Dieses kleine Licht also, geschickt von einem kleinen Taschenspiegel, tanzt schmetterlingshaft, vogelgleich und ohne Eile von Krabat hinüber zu Kantorka. Und es geht ein Zauber aus von diesem kleinen Licht, von dieser so einfachen Idee. Typischer Wilde & Vogel-Zauber. Und während man dort sitzt und diesem Tanz zuschaut, weiß man, dass eine gerade aufkeimende Liebe nicht schöner und treffender gezeigt werden kann, als mit diesem kleinen Handspiegel.

„Krabat“, das bekannte Märchen vom gleichnamigen 14-jährigen Waisenjungen, der in der Mühle im Koselbruch neben dem Müllerhandwerk auch die Kunst der Schwarzen Magie erlernt, am Ende jedoch den Versuchungen des Bösen widersteht und die Liebe siegen lässt, war am Wochenende in der Inszenierung mit dem Figurentheater Wilde & Vogel im T-Werk zu erleben. Zwei Vorstellungen, beide ausverkauft. Ein seit Jahren typisches Bild, wenn der Puppenspieler Michael Vogel zusammen mit der Musikerin Charlotte Wilde in Potsdam auftritt. Daran wird sich wohl auch in Zukunft nicht viel ändern. Denn mit ihrem „Krabat“ haben sie einmal mehr gezeigt, dass sie im Figurentheater zu den überzeugendsten Geschichtenerzählern gehören.

Etwas über eine Stunde reichen Charlotte Wilde und Michael Vogel, um die Geschichte von Krabat in losen Szenenfolgen zu erzählen. Mit dabei sind bei dieser Inszenierung Dagmar Sowa und Pawel Chomczyk von der polnischen Grupa Coincidentia und Florian Feisel, bekannt schon aus Wilde & Vogels „Hobbit“.

Die Bühne ist, wie so oft, ein schwarzes Loch, aus dessen dunklen Schatten sich die Figuren schälen, die Geschichte durch Bilder mehr angedeutet als erzählt wird. Und es sind gerade diese Andeutungen, mit denen es Wilde & Vogel mittlerweile zu einer Meisterschaft gebracht haben, die den Kopf des Zuschauers mit Assoziationen förmlich überfluten. Was die Schau- und Puppenspieler dafür benötigen, ist nicht viel, wie schon das Spiel mit dem Taschenspiegel zeigt. Doch es ist dieser Minimalismus, ein bis ins kleinste Detail verliebter Minimalismus, der die eigene Fantasie zu einem unendlichen Reich werden lässt.

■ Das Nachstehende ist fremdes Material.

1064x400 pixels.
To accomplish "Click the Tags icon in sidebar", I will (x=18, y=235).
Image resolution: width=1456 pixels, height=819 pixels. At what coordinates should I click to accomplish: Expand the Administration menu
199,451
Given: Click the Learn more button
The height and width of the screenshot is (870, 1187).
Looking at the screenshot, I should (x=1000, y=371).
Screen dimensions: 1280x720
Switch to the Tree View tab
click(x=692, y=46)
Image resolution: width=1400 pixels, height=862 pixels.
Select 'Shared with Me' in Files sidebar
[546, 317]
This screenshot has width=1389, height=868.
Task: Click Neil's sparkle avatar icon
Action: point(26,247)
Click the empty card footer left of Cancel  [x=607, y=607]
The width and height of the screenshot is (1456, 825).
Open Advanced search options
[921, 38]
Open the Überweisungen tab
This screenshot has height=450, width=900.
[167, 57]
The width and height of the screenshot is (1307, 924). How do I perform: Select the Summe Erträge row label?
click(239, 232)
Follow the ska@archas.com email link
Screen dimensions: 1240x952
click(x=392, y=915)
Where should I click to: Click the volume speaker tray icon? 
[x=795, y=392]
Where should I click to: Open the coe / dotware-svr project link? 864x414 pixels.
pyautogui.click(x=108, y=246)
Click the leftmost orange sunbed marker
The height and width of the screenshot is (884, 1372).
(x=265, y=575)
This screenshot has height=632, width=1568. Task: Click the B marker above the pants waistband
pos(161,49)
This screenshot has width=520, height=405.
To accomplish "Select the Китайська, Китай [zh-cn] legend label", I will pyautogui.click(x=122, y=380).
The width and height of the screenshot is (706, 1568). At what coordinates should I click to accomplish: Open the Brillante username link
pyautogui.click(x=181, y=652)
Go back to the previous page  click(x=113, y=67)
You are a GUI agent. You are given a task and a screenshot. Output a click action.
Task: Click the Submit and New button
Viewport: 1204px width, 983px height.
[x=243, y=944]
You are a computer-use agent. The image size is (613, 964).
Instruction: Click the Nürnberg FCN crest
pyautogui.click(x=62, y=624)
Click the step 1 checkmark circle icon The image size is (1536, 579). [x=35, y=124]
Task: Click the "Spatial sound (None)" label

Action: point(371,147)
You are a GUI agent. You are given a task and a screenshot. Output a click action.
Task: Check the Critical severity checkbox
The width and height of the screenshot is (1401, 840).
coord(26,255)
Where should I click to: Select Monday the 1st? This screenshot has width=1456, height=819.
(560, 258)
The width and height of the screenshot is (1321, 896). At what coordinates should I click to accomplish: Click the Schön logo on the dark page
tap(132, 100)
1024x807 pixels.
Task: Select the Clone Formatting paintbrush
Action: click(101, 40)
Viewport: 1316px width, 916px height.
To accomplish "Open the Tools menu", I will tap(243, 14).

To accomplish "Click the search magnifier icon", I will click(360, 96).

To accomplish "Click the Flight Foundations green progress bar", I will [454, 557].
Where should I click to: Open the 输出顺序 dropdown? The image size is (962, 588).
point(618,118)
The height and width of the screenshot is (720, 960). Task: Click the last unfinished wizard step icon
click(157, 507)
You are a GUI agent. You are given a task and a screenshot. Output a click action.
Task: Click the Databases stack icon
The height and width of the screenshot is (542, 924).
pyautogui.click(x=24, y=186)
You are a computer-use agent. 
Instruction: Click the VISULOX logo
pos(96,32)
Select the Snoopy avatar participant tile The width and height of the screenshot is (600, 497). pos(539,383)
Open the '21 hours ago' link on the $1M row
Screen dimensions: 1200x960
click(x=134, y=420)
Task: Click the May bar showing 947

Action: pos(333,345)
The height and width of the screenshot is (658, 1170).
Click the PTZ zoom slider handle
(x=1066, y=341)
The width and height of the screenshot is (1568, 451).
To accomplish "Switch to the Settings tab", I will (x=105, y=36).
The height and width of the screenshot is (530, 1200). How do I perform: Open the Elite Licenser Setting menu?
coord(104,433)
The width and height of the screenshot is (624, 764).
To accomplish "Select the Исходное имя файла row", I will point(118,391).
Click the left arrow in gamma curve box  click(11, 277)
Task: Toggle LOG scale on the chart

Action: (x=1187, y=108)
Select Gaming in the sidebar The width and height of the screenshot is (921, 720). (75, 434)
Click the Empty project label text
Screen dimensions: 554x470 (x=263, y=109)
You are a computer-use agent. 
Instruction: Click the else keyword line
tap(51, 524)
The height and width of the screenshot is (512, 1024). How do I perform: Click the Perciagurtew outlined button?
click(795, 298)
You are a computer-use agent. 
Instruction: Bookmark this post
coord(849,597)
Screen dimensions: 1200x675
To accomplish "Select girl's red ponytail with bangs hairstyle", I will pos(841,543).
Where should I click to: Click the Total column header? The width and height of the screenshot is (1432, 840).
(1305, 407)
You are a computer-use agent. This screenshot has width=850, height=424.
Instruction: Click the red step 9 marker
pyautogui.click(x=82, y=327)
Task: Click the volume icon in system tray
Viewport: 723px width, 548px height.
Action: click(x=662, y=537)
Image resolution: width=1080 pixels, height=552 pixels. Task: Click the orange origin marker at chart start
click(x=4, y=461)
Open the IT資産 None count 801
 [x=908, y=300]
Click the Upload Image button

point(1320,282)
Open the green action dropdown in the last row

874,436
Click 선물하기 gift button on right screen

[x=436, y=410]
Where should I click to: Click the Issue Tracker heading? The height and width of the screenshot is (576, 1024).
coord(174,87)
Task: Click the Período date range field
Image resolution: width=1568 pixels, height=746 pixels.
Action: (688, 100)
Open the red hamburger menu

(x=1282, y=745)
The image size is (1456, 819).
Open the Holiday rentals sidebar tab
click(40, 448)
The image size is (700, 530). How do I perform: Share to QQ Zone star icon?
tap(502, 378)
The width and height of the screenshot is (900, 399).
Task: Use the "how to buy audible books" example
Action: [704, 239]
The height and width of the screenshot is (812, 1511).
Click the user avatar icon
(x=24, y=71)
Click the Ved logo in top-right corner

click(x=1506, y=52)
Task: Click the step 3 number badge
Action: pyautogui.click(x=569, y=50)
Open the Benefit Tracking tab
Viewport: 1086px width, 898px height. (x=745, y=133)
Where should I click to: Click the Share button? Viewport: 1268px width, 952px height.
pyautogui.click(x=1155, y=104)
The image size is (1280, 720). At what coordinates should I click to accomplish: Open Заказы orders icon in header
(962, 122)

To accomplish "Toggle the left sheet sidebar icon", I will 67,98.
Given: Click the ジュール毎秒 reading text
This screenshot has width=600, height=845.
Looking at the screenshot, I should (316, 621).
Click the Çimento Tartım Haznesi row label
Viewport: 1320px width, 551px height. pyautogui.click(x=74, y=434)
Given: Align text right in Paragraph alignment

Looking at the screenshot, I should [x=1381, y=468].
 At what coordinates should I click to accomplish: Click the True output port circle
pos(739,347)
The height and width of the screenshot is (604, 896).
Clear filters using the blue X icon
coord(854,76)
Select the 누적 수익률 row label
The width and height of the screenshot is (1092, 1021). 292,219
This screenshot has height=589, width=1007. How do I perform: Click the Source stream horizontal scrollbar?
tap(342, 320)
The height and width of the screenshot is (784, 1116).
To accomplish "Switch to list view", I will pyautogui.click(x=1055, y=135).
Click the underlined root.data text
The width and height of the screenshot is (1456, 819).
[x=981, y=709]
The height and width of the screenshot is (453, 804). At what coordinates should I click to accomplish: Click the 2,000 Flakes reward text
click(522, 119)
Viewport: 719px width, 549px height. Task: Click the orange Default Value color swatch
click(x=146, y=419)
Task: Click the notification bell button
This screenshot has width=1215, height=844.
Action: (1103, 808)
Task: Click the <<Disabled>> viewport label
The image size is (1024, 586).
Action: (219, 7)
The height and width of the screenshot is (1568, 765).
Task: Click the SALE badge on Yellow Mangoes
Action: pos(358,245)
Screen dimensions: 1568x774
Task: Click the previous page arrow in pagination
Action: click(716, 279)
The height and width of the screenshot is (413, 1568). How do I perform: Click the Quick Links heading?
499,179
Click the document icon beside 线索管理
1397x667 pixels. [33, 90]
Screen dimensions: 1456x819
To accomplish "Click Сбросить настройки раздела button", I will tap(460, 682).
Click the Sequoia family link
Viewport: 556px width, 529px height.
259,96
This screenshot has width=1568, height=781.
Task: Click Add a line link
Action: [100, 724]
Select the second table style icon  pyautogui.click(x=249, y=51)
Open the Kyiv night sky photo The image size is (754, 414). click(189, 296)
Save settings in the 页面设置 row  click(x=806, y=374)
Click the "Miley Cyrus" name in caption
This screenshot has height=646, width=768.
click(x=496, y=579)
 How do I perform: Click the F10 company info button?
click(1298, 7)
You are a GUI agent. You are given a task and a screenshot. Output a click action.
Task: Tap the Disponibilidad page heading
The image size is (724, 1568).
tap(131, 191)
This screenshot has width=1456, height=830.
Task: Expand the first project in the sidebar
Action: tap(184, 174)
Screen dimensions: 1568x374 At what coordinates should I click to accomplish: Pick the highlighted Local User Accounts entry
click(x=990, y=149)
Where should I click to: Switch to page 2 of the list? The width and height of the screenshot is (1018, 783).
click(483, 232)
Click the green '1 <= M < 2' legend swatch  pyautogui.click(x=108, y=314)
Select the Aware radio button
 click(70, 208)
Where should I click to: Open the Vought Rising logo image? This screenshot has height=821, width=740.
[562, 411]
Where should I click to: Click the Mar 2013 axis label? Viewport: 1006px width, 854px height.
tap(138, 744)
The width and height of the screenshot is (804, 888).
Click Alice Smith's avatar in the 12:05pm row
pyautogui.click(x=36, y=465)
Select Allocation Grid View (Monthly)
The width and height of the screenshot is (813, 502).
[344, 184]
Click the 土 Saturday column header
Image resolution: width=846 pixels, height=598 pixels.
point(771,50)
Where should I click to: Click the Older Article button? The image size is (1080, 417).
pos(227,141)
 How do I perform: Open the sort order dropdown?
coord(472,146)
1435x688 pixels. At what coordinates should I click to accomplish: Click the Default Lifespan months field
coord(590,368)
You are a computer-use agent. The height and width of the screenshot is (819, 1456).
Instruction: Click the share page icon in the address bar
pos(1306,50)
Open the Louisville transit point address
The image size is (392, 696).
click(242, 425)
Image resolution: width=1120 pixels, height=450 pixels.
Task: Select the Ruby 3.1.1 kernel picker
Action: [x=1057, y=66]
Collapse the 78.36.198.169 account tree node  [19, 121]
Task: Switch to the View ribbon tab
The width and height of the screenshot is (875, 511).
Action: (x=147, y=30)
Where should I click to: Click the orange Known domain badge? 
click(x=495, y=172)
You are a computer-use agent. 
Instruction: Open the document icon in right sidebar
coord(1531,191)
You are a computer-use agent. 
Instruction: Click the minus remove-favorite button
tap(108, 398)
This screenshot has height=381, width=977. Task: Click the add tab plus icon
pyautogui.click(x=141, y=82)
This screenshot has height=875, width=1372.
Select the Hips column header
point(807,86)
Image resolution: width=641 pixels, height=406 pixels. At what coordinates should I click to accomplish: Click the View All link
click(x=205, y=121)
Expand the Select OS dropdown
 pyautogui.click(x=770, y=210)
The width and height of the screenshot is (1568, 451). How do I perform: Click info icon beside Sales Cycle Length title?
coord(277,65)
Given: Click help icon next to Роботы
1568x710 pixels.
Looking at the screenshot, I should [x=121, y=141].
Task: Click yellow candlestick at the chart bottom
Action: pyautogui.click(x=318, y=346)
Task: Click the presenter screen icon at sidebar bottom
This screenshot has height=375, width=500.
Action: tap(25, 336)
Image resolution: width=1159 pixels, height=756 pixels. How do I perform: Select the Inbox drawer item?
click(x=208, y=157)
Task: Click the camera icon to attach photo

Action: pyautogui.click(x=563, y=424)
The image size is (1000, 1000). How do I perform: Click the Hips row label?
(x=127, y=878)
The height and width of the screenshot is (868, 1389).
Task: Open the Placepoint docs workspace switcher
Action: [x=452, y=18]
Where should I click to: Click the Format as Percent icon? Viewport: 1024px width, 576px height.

Am Anfang ist da nur ein furchtbarer Lärm, den Charlotte Wilde auf einer Elektrogeige fabriziert. Die grauenhafte Sinfonie zu einer grauenhaften Zeit, als der 30-jährige Krieg das Land verheerte. Es ist die Zeit, in der Krabat zur Waise wurde und seinen Weg in die Mühle im Koselbruch fand. Am Bühnenrand liegen die Schauspieler. Im Todeskampf verdrehte Leichen auf einem Knochenberg. Krabats Weg in die Mühle, sein Treueschwur auf den düsteren Meister, das Treiben der Müllergesellen – all das wird nur in kurzen Passagen erzählt. Schau- und Puppenspieler vertrauen hier ganz auf die Macht ihrer Bilder, die von Charlotte Wilde auf der Violine mit Anspielungen an Bachsonaten, elektronischem Geflirre und fast sphärischem Gesang erst die richtige Form erhalten. Keine musikalische Untermalung, sondern die Farbe, die diese Bilder zu Vollendung brauchen. Und es sind diese Bilder, getanzt, gespielt, die am stärksten Eindruck hinterlassen.

Das Werden des Müllermeisters zum Knecht der dunklen Seite, die Knochenmühle, die Rabenverwandlungen der Müllergesellen, der Auftritt des „Herrn Gevatter“, ein lächerlich, tanzendes und tobendes Tödchen. All das wurde mit kunstvollen Bildern erzählt. Dazwischen immer wieder das Erstaunen darüber, wie wenig Michael Vogel mittlerweile braucht – eine Maske nur, ein Handschuh und ein dunkler Mantel – um sich als Schauspieler vergessen, ja fast unsichtbar zu machen und so nur seinen makaberen Puppen das Feld überlässt. Es ist ein beglückendes Staunen über ein an sich schon bekanntes und in seiner Grundstruktur so simples Märchen. Doch wenn es gut erzählt wird, geht immer wieder ein ganz besonderer Zauber davon aus. Typischer Wilde & Vogel-Zauber.